MIDLAND CITY, Alabama (Reuters) - He played with a toy dinosaur and laughed with family and friends. His school district planned a birthday celebration, and his classmates returned to kindergarten.
After nearly a week in captivity, the 5-year-old Alabama boy who was snatched from his school bus and held in an underground bunker began the process of recovering from an ordeal that captured national attention amid heightened U.S. concerns about gun violence and school safety.
"For the first time in almost a week, I woke up this morning to the most beautiful sight ... my sweet boy," the child's mother said in a statement released by the FBI on Tuesday. "I can't describe how incredible it is to hold him again."
The standoff with Jimmy Lee Dykes, 65, began last week after he gunned down a school bus driver and kidnapped the boy. It ended on Monday with Dykes' death and the safe recovery of the child, identified only as Ethan.
FBI agents stormed the homemade bunker and shot and killed Dykes after a hidden camera showed him wielding a gun and looking agitated, law enforcement sources said.
The boy, who turns 6 on Wednesday, was treated at a hospital but appeared physically unharmed, law enforcement officials said.
Authorities and family members who visited him said he was laughing, eating and playing with toys.

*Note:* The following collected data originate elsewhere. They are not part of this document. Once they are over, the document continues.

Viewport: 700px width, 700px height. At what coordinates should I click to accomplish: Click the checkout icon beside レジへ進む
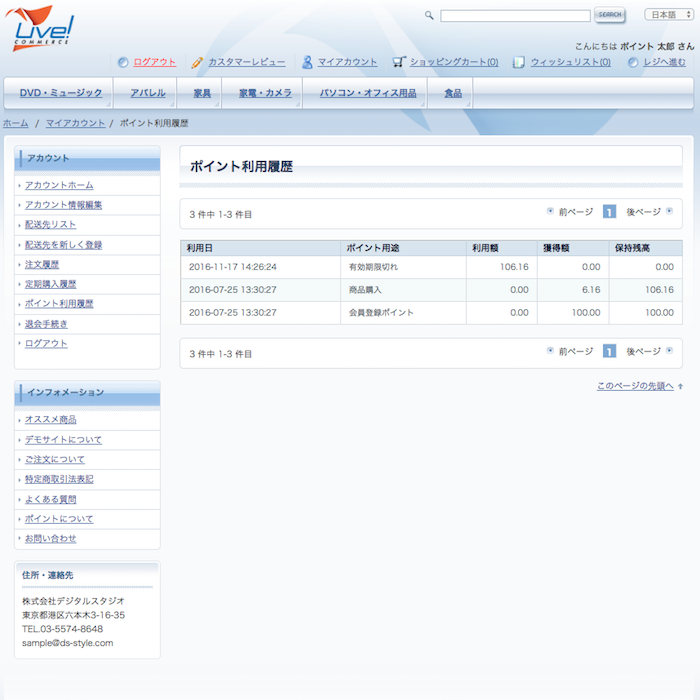pyautogui.click(x=633, y=62)
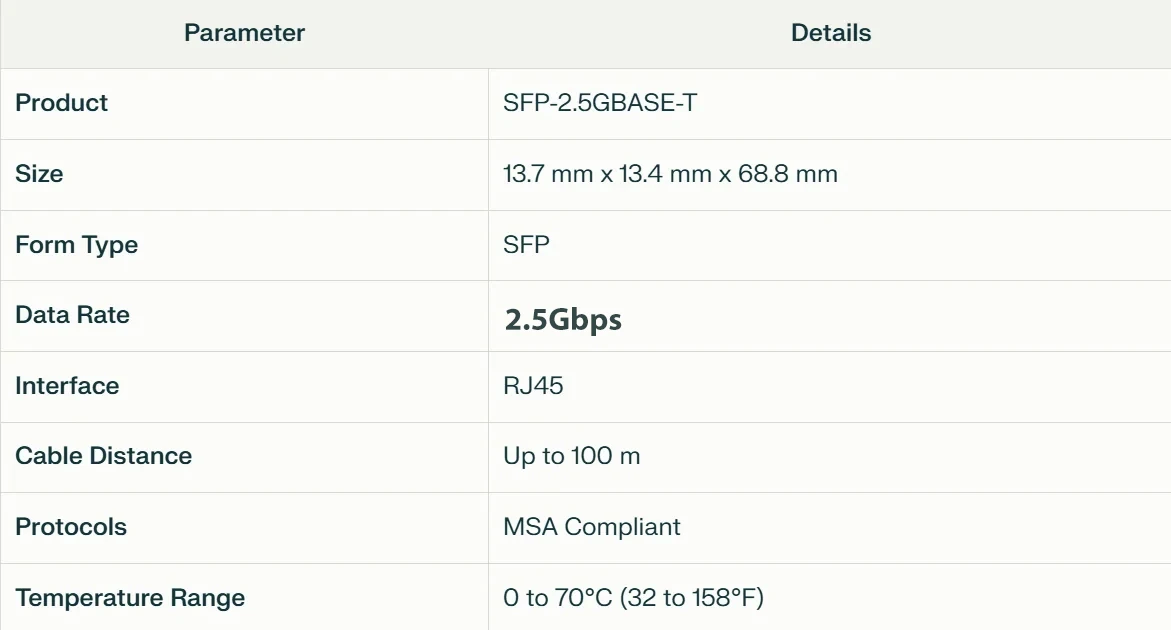Select the Temperature Range row label
The width and height of the screenshot is (1171, 630).
tap(130, 598)
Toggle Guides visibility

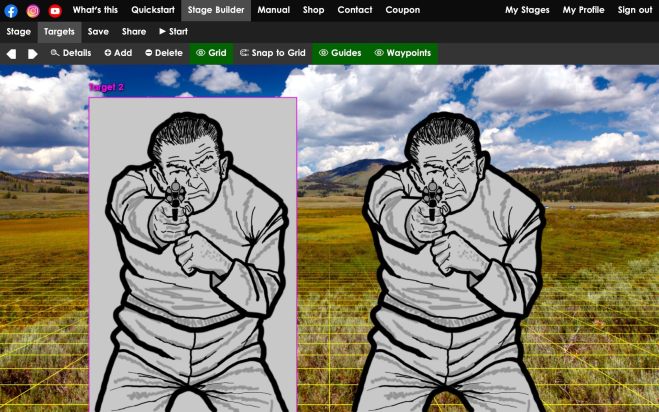340,53
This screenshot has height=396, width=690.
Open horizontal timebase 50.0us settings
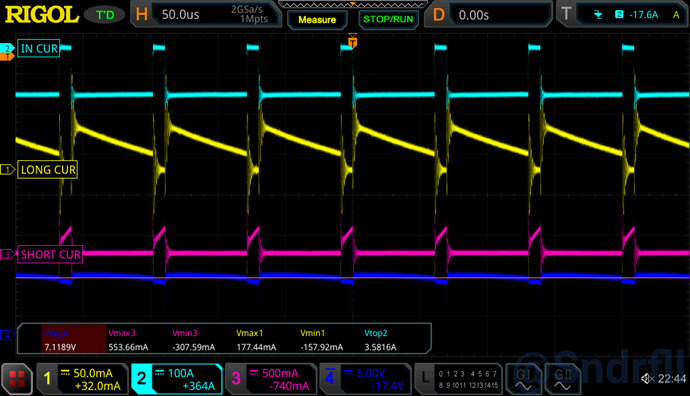click(x=205, y=15)
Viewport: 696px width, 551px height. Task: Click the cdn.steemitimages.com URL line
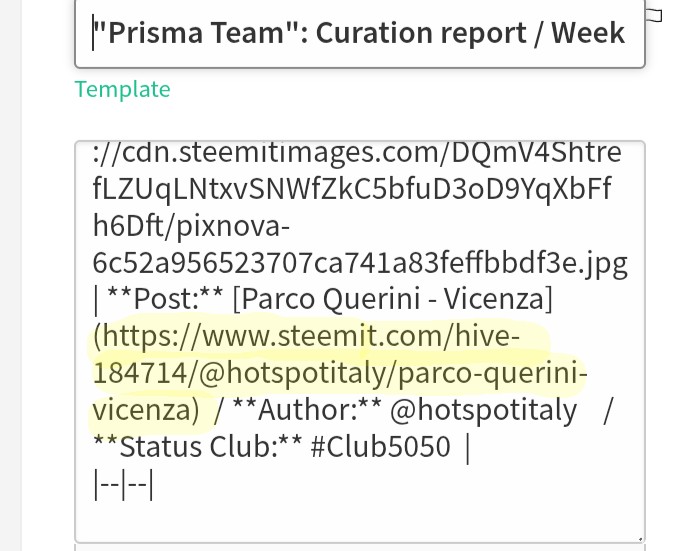357,152
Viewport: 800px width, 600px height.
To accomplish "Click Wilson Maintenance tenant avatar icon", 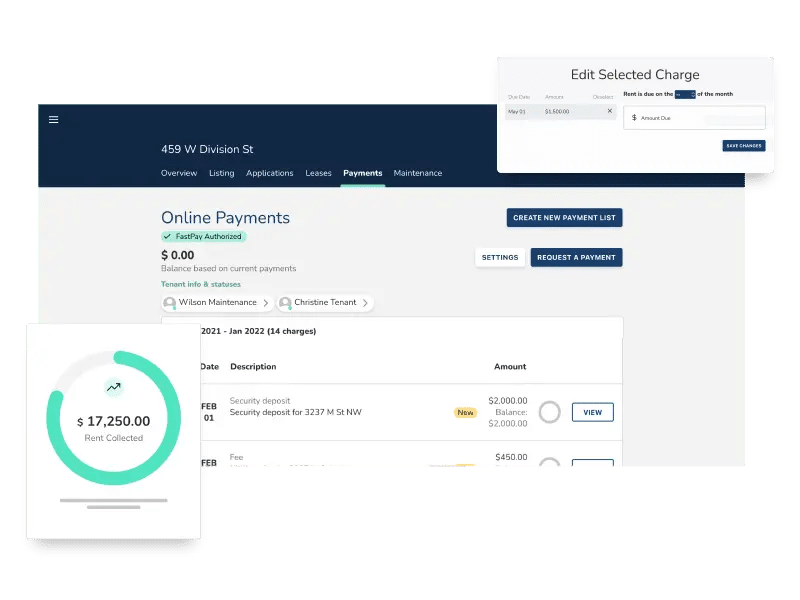I will 170,303.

The child's mother, who was not named, thanked those who helped rescue her son and comforted his loved ones during the standoff.
"My family and I ask that you respect our privacy and give us a little time - time to heal, time to put this nightmare behind us, time to move forward," she said.
Authorities have released few details about their extended negotiations with Dykes. FBI Special Agent Steve Richardson said on Monday that talks had deteriorated in the 24 hours ahead of the rescue, and Dykes was seen holding a gun.
A preliminary investigation indicated Dykes "engaged in a firefight" with SWAT team members who entered the bunker, the FBI said in a statement. Bomb technicians sweeping the scene also found two explosive devices, one inside the bunker and another in a plastic pipe that Dykes used to communicate with negotiators.
NPR reported that officials monitored Dykes with a camera they had managed to get into the underground shelter on Dykes' property near Midland City, in southeastern Alabama.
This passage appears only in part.